In clinical practice, surgeons tend to offer laser cataract surgery to their younger, healthier patients with the least challenging cataracts. However, I am often asked about whether this procedure can be performed in more complex eyes. This article presents three challenging cases where the femtosecond laser made a big difference in my ability to successfully perform phacoemulsification and implant IOLs that met my patients’ refractive goals.
Case 1: Traumatic Cataract
A 26-year-old man presented with counting fingers vision. He had a traumatic cataract with zonular dehiscence and lens subluxation of about 4 clock hours. There was no retinal detachment, and IOP was 17 mm Hg. Corneal topography showed 1.37 D of with-the-rule astigmatism at 75˚, indicating he could be a good candidate for limbal relaxing incisions (LRIs).
The capsulorhexis is a limiting factor in cases of traumatic cataracts with zonular dehiscence. Because the subluxed lens is decentered and has poor zonular support, it can be difficult to center the capsulotomy on the dislocated capsular bag. I planned a 5.1-mm-diameter capsulotomy using scanned-capsule centration on the Catalys laser (Johnson & Johnson Vision). Even in routine cases, the pupil center can change with dilation, so I prefer to use scanned capsule centration when possible.
This patient had a little bit of anterior subcapsular fibrosis, so I increased the pulse energy to 6 µJ. I chose quadrant segmentation and 800-µm grid spacing for the softening pattern. Tighter grid spacing can reduce the effective phaco time,1 but the tradeoff is that very small cubes, especially in denser nuclei, can hide under the iris and become retained lens fragments, so I usually opt for a 600- to 800-µm grid. Finally, I planned two anterior penetrating astigmatic keratotomy (AK) incisions at 75˚, 80% depth, and 9-mm optical zone to correct his astigmatism.
The laser portion of the case proceeded mostly uneventfully, although, due to a very irregularly dilated pupil, the laser imaging was not able to locate the iris, so I had to manually identify the iris surfaces (Video 1).
My initial plan was to use Ahmed capsular tension segments (FCI Ophthalmics) to stabilize the area of zonular dehiscence during phacoemulsification. Although these segments are highly effective, they must be sutured to the sclera. In this case, it turned out that I was able to use a standard capsular tension ring because the laser capsulotomy was so well centered (Figure 1, Video 2). I implanted an aspheric monofocal IOL, and the patient achieved 20/20 uncorrected vision after surgery.
Case 2: Prior RK
A 57-year-old woman presented for cataract surgery. She had previously undergone radial keratotomy (RK) and had 12 old RK incisions (Figure 2) and four additional AK incisions. She had significant astigmatism of 2.35 D. Despite the number of incisions, topography showed that her astigmatism was fairly regular within the visual axis, so I decided to implant a toric IOL. Perfect centration of toric lenses is key to their effectiveness, and we know that a well-centered capsulotomy can help to maintain the lens in the correct position. Thus, my preference in this case was to perform laser cataract surgery.

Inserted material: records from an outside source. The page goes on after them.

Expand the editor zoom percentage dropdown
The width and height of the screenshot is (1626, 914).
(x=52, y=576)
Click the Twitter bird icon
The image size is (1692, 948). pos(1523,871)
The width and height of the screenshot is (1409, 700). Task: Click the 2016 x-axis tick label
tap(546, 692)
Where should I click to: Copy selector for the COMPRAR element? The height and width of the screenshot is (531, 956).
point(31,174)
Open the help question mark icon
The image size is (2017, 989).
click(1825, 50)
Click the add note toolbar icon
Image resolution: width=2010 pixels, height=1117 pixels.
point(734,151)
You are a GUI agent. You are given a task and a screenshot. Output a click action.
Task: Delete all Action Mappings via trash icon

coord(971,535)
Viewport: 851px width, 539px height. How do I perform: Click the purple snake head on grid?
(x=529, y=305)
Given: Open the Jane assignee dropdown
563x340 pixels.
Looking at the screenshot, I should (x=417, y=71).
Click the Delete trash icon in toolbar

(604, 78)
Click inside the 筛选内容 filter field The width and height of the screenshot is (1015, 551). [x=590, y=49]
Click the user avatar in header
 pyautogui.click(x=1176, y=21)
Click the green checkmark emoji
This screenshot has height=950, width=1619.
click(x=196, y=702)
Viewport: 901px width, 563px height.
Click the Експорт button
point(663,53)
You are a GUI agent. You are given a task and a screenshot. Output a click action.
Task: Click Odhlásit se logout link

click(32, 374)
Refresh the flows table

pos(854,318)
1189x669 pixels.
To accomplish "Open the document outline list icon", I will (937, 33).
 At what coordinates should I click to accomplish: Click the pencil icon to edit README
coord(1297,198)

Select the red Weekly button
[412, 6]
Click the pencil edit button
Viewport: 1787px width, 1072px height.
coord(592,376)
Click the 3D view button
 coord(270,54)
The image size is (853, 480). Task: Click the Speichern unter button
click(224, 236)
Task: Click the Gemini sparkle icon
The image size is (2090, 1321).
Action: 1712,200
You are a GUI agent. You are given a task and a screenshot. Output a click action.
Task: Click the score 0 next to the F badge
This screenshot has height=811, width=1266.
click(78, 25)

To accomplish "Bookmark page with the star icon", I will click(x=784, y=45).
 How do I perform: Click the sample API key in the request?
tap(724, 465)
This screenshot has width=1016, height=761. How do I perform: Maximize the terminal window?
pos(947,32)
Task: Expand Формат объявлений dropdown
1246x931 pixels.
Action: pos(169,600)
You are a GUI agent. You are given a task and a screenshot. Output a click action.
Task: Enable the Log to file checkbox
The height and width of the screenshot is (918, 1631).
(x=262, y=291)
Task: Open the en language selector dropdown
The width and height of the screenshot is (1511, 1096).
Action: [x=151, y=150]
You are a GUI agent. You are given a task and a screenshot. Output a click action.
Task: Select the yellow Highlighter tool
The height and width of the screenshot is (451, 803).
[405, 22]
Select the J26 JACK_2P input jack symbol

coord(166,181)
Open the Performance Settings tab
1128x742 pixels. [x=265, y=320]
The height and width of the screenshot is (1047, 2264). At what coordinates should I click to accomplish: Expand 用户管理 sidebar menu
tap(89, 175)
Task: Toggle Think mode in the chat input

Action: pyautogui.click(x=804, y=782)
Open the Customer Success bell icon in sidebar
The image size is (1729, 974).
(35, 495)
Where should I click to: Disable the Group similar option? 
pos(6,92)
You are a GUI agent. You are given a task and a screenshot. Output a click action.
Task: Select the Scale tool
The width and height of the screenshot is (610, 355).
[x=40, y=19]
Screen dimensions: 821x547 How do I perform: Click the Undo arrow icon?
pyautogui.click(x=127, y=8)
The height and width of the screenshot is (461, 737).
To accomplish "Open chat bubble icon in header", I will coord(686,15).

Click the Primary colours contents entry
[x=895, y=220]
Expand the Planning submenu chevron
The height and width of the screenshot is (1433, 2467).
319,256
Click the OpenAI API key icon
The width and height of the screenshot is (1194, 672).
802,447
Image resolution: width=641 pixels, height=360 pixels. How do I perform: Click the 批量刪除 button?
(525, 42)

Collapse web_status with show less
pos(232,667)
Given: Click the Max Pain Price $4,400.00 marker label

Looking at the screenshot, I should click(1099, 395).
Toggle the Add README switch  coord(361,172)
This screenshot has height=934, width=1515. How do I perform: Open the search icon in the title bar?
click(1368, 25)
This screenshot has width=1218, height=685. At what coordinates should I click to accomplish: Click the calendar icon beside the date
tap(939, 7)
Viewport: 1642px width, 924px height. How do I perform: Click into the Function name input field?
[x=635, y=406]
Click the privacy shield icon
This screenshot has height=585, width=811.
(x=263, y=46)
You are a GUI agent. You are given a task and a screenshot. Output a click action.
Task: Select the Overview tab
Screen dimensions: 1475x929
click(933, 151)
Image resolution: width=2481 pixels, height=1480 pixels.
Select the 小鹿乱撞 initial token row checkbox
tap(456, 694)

The biggest concern with using the femtosecond laser in a case like this (or, for that matter, in any eye with corneal scars and opacity) is that the hypertrophic RK and AK incisions can block the laser; thus, the laser settings must be adjusted accordingly. I increased the pulse energy to 8 µJ from the typical 4 µJ to ensure that the laser could cut through the scars and achieve a free-floating capsulotomy. This patient ended up with 20/25 uncorrected vision—an excellent outcome in an eye with 16 incisions.
Case 3: Hypermature Cataract
A patient presented with a total mature cataract and only light perception vision. He was interested in spectacle independence. I counseled him that I might need to use an extracapsular technique: Because the lens was so dense, I was not sure it could be removed with phacoemulsification, particularly because he had small pupils and floppy iris syndrome from tamsulosin use. Nevertheless, I decided to see if the laser could help me soften this lens.
Imaging can be difficult in such dense nuclei, but I was able to obtain good quality imaging and surface fits with the laser. I used the sextant pattern for lens segmentation and reduced the grid spacing to 450 µm. I then performed three repetitions of the laser segmentation pass. Despite the patient’s small pupil, I was able to create a 4.6-mm capsulotomy.
In the end, I was able to proceed with phaco—in fact, the softening was so effective that the phaco portion was relatively easy—and implanted a toric extended depth of focus IOL.
The key benefits of laser cataract surgery—scanned capsule centration, a perfect capsulotomy, and the ability to precisely correct astigmatism at the time of surgery—can be applied to complex cases if care is taken to adjust laser settings accordingly.
1. Conrad-Hengerer I, Hengerer FH, Schultz T, Dick HB. Effect of femtosecond laser fragmentation of the nucleus with different softening grid sizes on effective phaco time in cataract surgery. J Cataract Refract Surg. 2012;38(11):1888-1894.